Provided records START

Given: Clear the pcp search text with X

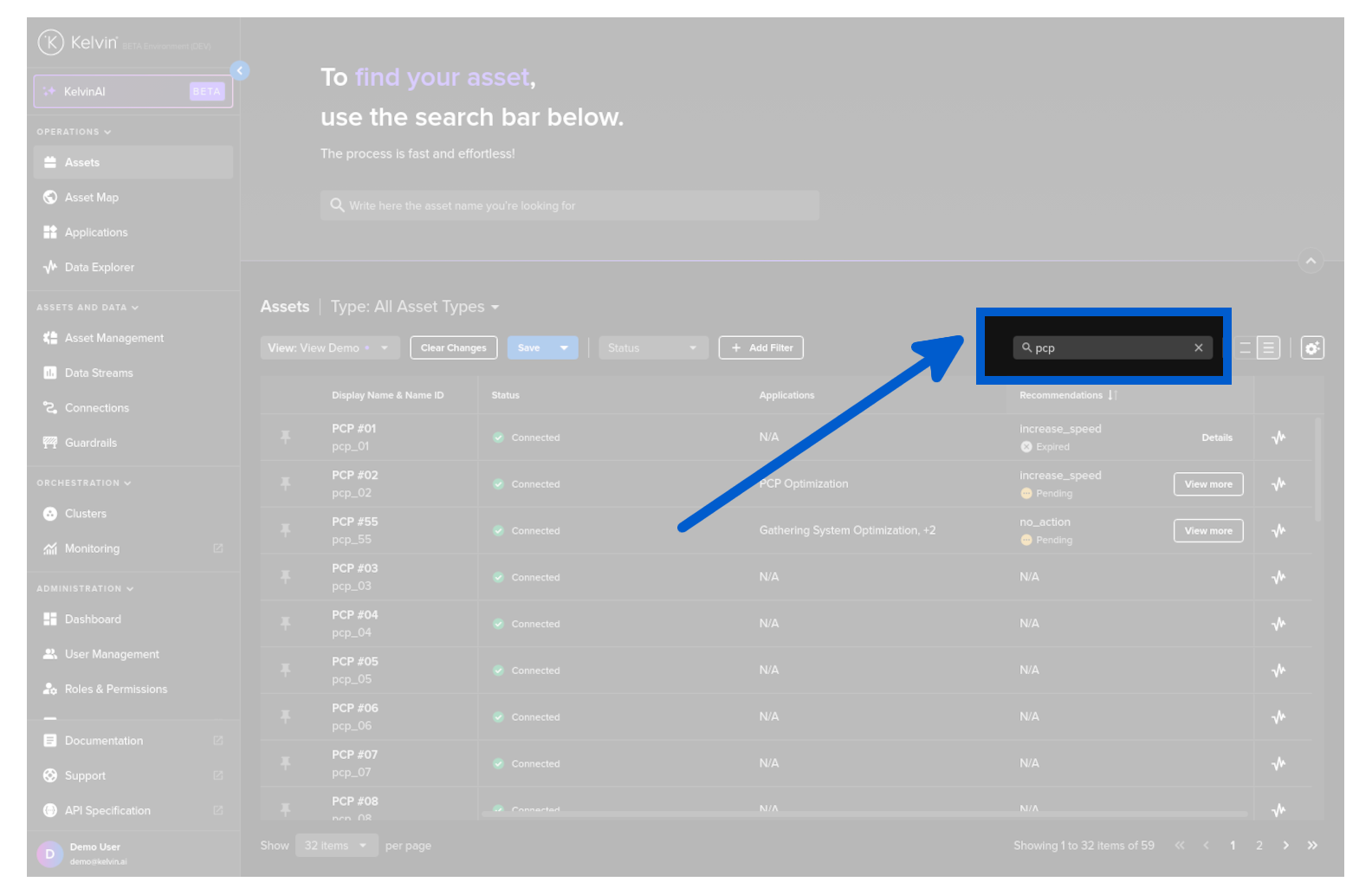Looking at the screenshot, I should coord(1199,348).
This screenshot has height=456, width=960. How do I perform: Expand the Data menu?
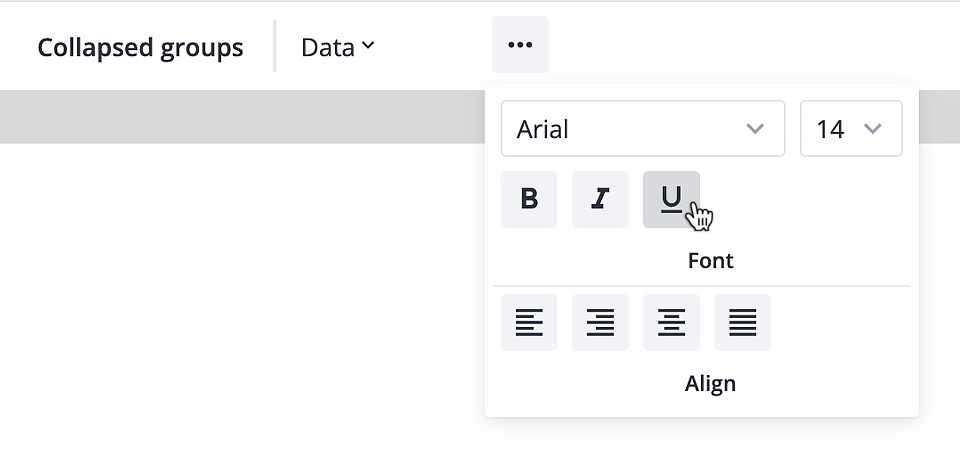337,47
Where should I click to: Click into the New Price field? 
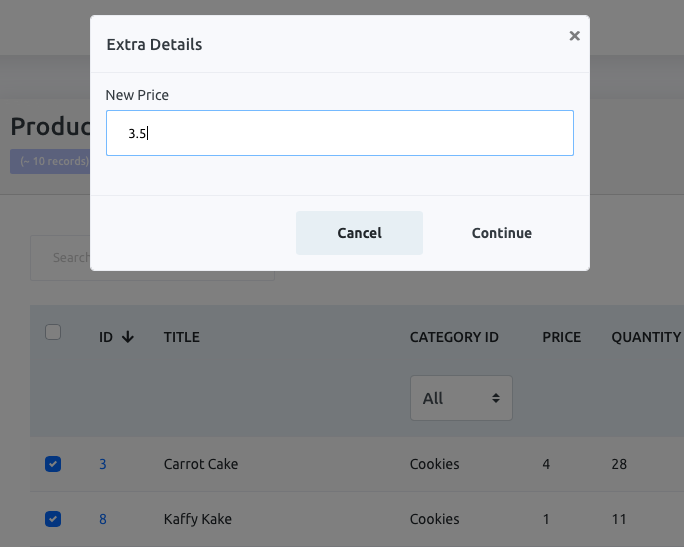point(339,133)
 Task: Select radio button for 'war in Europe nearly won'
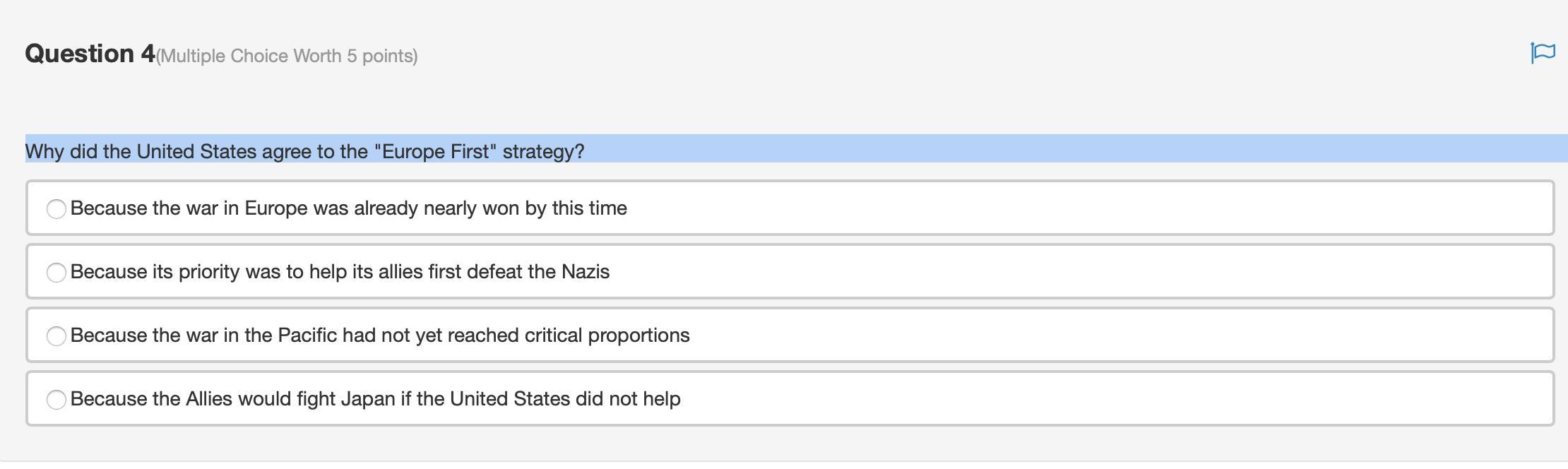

Provided records END

● **Instructions for the task**
None of the pictures should be copied, but every record above must be restated in full.

● **Answer section**
Given: Clear the pcp search text with X

Looking at the screenshot, I should coord(1199,348).
This screenshot has height=456, width=960. How do I perform: Expand the Data menu?
337,47
Where should I click to: Click into the New Price field? 
point(339,133)
 Task: Select radio button for 'war in Europe nearly won'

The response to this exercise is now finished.